The Hagstrom Report

Agriculture News As It Happens


First lady adds counties to ‘Let's Move’ anti-obesity program


First Lady Michelle Obama and Philadelphia Mayor Michael Nutter
get help from local school children as they cut the ribbon on a new
"Imagination Playground in a Cart" donated by KaBOOM!,
which helps create new play spaces in communities across the country.
(ObamaFoodorama/Eddie Gehman Kohan)

PHILADELPHIA — Counties have been added to the Obama administration’s “Let's Move” anti-obesity initiative, and county governments that get their citizens to improve their diets and exercise more could be eligible for medals, First Lady Michelle Obama announced here Wednesday at an event with a dozen mayors and county supervisors.

First Lady Michelle Obama

First Lady Michelle Obama
“Every day, local officials like these are changing our children’s lives and helping them learn and grow and fulfill every last bit of their potential. And thanks to the commitments we’re announcing today, our cities, towns and counties will be able to do even more,” Obama said at the Lenfest Police Athletic League Center in a center city neighborhood.

“We still have a long way to go to solve this problem,” she said. “But if leaders like these keep coming to the table and we all keep working together, then I am confident that we can give all our children the happy, healthy futures they so richly deserve.”

The addition of counties to the "Let’s Move" group raises the likelihood of more anti-obesity movements being created in rural America — and also the possibility that the first lady can turn participants into supporters in President Barack Obama’s re-election campaign this fall.

In a news release, the White House noted that hundreds of mayors and other local officials have signed up to start initiatives tailored to help their communities get healthier since the first lady launched “Let's Move Cities and Towns” in 2010, and that "since then the program has expanded to include counties."

But today appears to be the first time that she and the White House have referred to the campaign as "Let's Move! Cities, Towns and Counties" with an acronym "LMCTC."

A spokeswoman for the National Association of Counties said that Athens County Ohio Commissioner Lenny Eliason, former NACO president, had worked with the White House to get counties added to the program last summer.

As the first lady made the announcement, she was backed up by mayors in town for a U.S. Conference of Mayors leadership meeting, as well as supervisors from Linn County, Iowa, and DeKalb County, Ga., and Health and Human Services Secretary Kathleen Sebelius, who noted that her agency has adopted healthier eating guidelines in its cafeterias.

"You don't have to spend a fortune to have an impact on this issue," Obama noted, adding that she is “upbeat” about the accomplishments of “Let's Move.”

This weekend, she said, “Kids will be riding bikes, picking up vegetables in community gardens ... families are going to play together in neighborhood parks.”

These are “small changes in how we lead our daily lives add up over time,” the first lady said.

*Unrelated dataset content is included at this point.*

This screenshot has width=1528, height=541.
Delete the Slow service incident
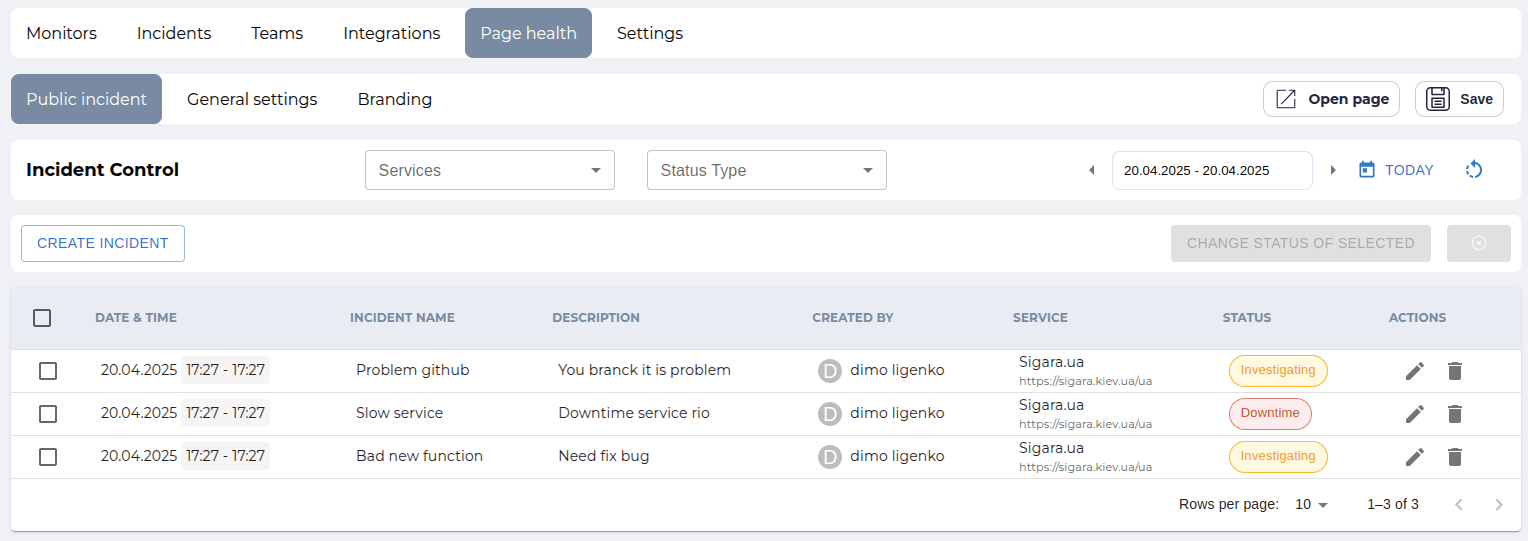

First Lady Michelle Obama was joined at the Philadelphia event
by Health and Human Services Secretary Kathleen Sebelius, left,
who said that her agency had joined those that have adopted healthier eating
guidelines in its cafeterias. (ObamaFoodorama/Eddie Gehman Kohan)

Obama urged all local officials to sign up for the program online at a website sponsored by the National League of Cities. (Link below)

NLC said that, with funding from the Robert Wood Johnson Foundation, the cities' groups will provide all elected officials who sign up for the initiative with free resources, access to experts, tracking tools and maps to help them make healthy changes, record progress, and connect with other “Lets Move! Cities, Towns and Counties” sites.

NLC also is collaborating with the United States Conference of Mayors, which represents the bigger cities, and the National Association of Counties to support elected officials in their efforts to create healthier communities.

Gold, silver, and bronze medals, with associated goals, have been established for the program. Over the next year, cities, towns and counties have the opportunity to earn five gold medals. When a site reaches a benchmark, it will earn a medal and be recognized by the National League of Cities.

Some localities, including many smaller, rural places, have already won medals, according to the website.

Local officials joining the effort must commit to trying to reach five goals:
  • Help early care and education program providers incorporate best practices for nutrition, physical activity and screen time into their programs.
  • Display MyPlate (the USDA dietary guidelines) in all municipal or county venues where food is served.
  • Provide healthy food in schools and increase participation in the school breakfast program and the national school lunch program.
  • Implement healthy and sustainable food service guidelines that are aligned with the Dietary Guidelines for Americans in all municipal and county venues that serve food.
  • Map local play spaces, complete a community needs assessment, develop an action plan and launch at least three proven policies, programs or initiatives aimed at increasing access to play.